Text block:
- - - -

Obviously, these bills will vary by household. The important thing is to know your baseline number.

If you aren’t sure you’ve included everything in your budget, check out this post – 85+ Home Budget Categories. It is really important to make sure you’ve included all of your potential expenses or you’ll never be able to successfuly budget.

This amount shouldn’t include any random extras like clothing, dining out – you know the typical budget busters.

Your number one goal with a variable income budget is to make sure that you can cover your basic expenses each month.

Once you know your basic bills it is time to start adding back in the extras you typically include in your regular budget.

Variable Income Budget: Prioritize your wants

I call my wants my secondary needs. These are the extra’s that are important, but that can be paid last or skipped in a low-income month.

The trick with the extras is to prioritize them based on current needs.

For example, your secondary budget items would include expenses like the following:

  • Clothing
  • Movies/entertainment
  • Kid Expenses
  • School expenses
  • Dining out
  • Extra savings
  • Vacations
  • Large purchases
  • Home decorating

Once I have my secondary budget done I prioritize my spending.

I literally go down the list and rate the items based on my current need.

Right now, I’m not buying any clothing. People keep giving me maternity stuff and I’d rather save my money for some new clothing once the baby comes.

- - - -

Supplied data:
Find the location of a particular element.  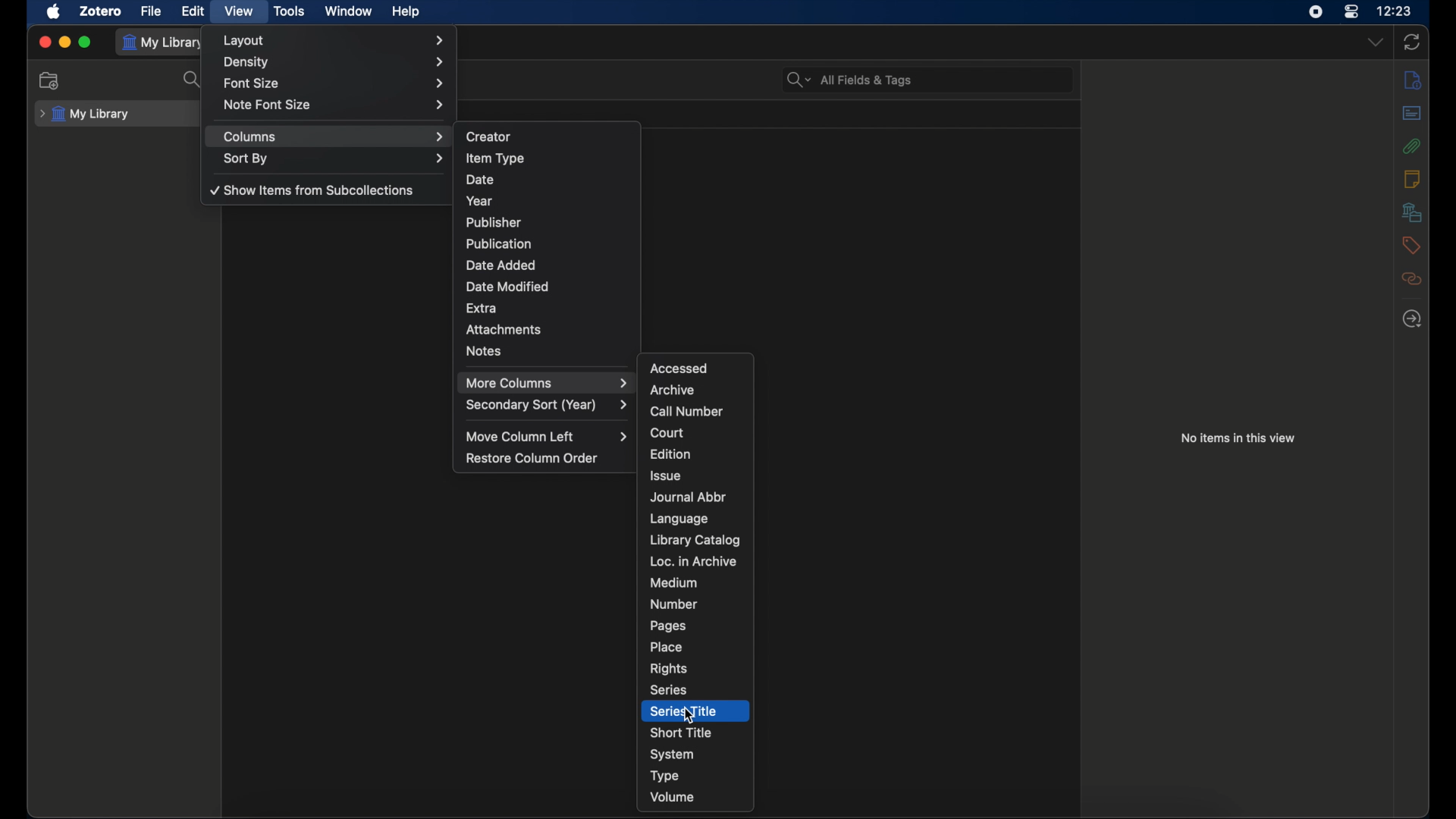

- - - -

Work to complete:
1. In the budgeting text, what does the writer call their wants?
2. Summarize the budgeting text in two sentences.
3. Extend the budgeting text from the point where it stops.

Expected responses:
1. Secondary needs.

2. A variable income budget starts with knowing your baseline of basic bills, without extras like clothing or dining out, because the main goal is to cover basic expenses each month. Extras are then added back as secondary needs that can be paid last or skipped in a low-income month, and the writer prioritizes them by rating each item on the list against current need.

3.
If school is starting next month then you will most likely need additional funds for school registration, clothing and all the other miscellaneous expenses that pop up with each school year.

Your situation will change month to month.

With an irregular budget, it is critical that you do a full assessment of your estimated extra expenses at the beginning of each month.

For example, I know that two of our cars need to be registered in April. Registration will be at the top of my secondary spending list when it is time to do the April budget.

Helpful hints to make irregular budgeting easier:

1. Put aside savings of one month of your basic budget for really bad months.

This may not apply to everyone, but if you are 100% commission or at times have really, really bad months it makes a huge difference to have at least one month of your minimum costs set aside for emergencies.

I know that some people use their emergency fund to cushion blows like this, but is it really an emergency when you know it is going to happen 2-3 times a year?

This is something I recommend in addition to a fully funded emergency fund.

2. Redo your variable budget plan every single month.

I know this sounds like a bunch of extra work, but budgets rarely stay the same month over month – irregular budgets are even worse. You’ll find that even your basic number can change since you’ve included gas and food in the mix.

Your extra amounts will definitely change and you need to make sure you’ve factored in random stuff like car registration and other random expenses that don’t hit every month.

3. Watch for small budget leaks that will get you into trouble.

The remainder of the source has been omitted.